Kebijakan tersebut merujuk pada Surat Telegram Kapolri Nomor ST/397/I/YAN.1.1./2026 tanggal 26 Februari 2026 tentang libur nasional dan cuti bersama Hari Suci Nyepi Tahun Baru Saka 1948 dan Hari Raya Idul Fitri 1447 H.
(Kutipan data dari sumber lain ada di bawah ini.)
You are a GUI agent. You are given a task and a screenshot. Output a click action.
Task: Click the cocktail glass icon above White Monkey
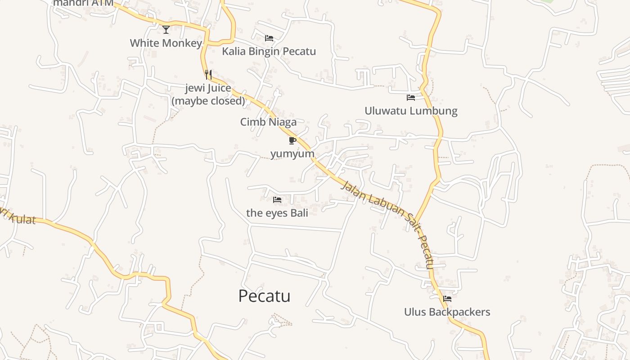click(166, 30)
Selain itu, kebijakan ini juga diperkuat dengan Surat Telegram Kapolda Sumatera Selatan Nomor ST/186/III/WAS.2/2026 tanggal 12 Maret 2026 terkait hal yang sama.
SCROLL TO CONTINUE WITH CONTENT
Berdasarkan surat tersebut, pelayanan SIM diliburkan pada 18 hingga 19 Maret 2026 dalam rangka libur dan cuti bersama Hari Suci Nyepi Tahun Baru Saka 1948. Selanjutnya, pelayanan SIM kembali diliburkan pada 20 hingga 24 Maret 2026 seiring dengan libur nasional Hari Raya Idul Fitri 1447 Hijriah.
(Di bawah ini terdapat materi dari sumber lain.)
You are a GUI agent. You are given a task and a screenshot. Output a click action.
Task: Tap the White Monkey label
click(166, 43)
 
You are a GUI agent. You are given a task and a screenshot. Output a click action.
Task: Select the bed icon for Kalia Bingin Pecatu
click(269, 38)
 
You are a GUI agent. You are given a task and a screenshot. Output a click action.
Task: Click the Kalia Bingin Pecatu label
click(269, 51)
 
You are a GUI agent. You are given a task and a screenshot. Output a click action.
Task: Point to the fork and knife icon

Namun, masyarakat yang masa berlaku SIM-nya habis pada periode 18 hingga 24 Maret 2026 tidak perlu khawatir. Pemegang SIM masih diberikan kesempatan untuk melakukan perpanjangan pada 25 hingga 31 Maret 2026 dengan mekanisme perpanjangan seperti biasa.
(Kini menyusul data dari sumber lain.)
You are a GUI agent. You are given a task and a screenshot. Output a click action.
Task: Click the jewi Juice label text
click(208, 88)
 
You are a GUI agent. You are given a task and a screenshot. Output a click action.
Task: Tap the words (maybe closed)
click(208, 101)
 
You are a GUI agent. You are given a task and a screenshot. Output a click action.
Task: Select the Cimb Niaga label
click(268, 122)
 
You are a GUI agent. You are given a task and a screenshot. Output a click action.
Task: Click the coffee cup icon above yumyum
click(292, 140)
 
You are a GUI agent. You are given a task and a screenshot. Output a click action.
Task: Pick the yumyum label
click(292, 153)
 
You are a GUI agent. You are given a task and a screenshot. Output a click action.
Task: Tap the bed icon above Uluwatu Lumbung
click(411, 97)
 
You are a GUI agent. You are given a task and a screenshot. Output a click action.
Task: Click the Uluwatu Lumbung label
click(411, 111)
Apabila pemegang SIM tidak melakukan perpanjangan dalam tenggang waktu yang telah ditentukan tersebut, maka proses pengurusan SIM harus dilakukan dengan mekanisme penerbitan SIM baru.
Kasat Lantas Polrestabes Palembang Kompol Finan Sukma Radipta membenarkan adanya kebijakan libur pelayanan tersebut. Ia mengatakan penyesuaian pelayanan SIM dilakukan mengikuti ketentuan libur nasional dan cuti bersama yang telah ditetapkan.
"Benar, sesuai dengan jukrah dari korlantas untuk pelayanan SIM akan diliburkan sementara mengikuti libur nasional dan cuti bersama Nyepi serta Idul Fitri. Namun masyarakat yang masa berlaku SIM-nya habis pada tanggal tersebut tetap diberikan masa tenggang untuk melakukan perpanjangan," ujarnya, Senin (16/3/2026).
Ia mengimbau masyarakat agar memanfaatkan masa tenggang perpanjangan yang telah diberikan, yakni pada 25 hingga 31 Maret 2026, sehingga pemegang SIM tidak perlu mengurus penerbitan SIM baru.
"Silakan manfaatkan waktu yang sudah diberikan tersebut. Jika tidak melakukan perpanjangan pada masa tenggang, maka prosesnya harus melalui mekanisme penerbitan SIM baru," katanya.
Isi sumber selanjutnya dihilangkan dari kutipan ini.